Records for finding displayed items:
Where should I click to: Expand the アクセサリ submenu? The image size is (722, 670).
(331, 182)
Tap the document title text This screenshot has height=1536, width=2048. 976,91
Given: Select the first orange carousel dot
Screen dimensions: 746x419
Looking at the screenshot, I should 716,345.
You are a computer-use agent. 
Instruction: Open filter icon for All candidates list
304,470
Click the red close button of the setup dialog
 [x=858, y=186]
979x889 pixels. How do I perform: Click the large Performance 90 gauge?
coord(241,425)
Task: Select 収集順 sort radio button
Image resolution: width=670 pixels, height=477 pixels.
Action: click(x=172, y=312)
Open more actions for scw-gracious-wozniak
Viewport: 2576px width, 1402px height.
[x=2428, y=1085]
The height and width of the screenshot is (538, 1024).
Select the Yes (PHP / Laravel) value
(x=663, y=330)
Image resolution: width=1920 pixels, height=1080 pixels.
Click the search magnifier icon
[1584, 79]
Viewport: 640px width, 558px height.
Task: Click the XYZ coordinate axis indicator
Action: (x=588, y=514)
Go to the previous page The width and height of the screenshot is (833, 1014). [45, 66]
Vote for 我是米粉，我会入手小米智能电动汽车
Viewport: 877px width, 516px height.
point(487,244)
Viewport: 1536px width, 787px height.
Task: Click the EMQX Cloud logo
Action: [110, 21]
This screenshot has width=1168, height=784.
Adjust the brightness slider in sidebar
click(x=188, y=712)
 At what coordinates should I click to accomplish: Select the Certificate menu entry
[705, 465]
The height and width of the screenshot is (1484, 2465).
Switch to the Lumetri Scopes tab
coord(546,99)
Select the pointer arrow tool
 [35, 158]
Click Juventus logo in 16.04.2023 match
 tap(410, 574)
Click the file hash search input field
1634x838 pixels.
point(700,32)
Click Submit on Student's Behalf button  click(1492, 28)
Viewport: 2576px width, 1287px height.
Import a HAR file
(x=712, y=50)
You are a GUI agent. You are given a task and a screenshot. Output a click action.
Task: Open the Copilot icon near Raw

* _WHAT TO DO_
Rewrite the lines of the records above as a Markdown table with columns titled "No." and "Text," one row per line, numbered from 1 and skipping any blank lines. Start at the line containing "Select the pointer arrow tool" and continue through the end of the records.

* _CORRECT RESPONSE_
| No. | Text |
|---|---|
| 1 | Select the pointer arrow tool |
| 2 |  [35, 158] |
| 3 | Click Juventus logo in 16.04.2023 match |
| 4 |  tap(410, 574) |
| 5 | Click the file hash search input field |
| 6 | 1634x838 pixels. |
| 7 | point(700,32) |
| 8 | Click Submit on Student's Behalf button  click(1492, 28) |
| 9 | Viewport: 2576px width, 1287px height. |
| 10 | Import a HAR file |
| 11 | (x=712, y=50) |
| 12 | You are a GUI agent. You are given a task and a screenshot. Output a click action. |
| 13 | Task: Open the Copilot icon near Raw |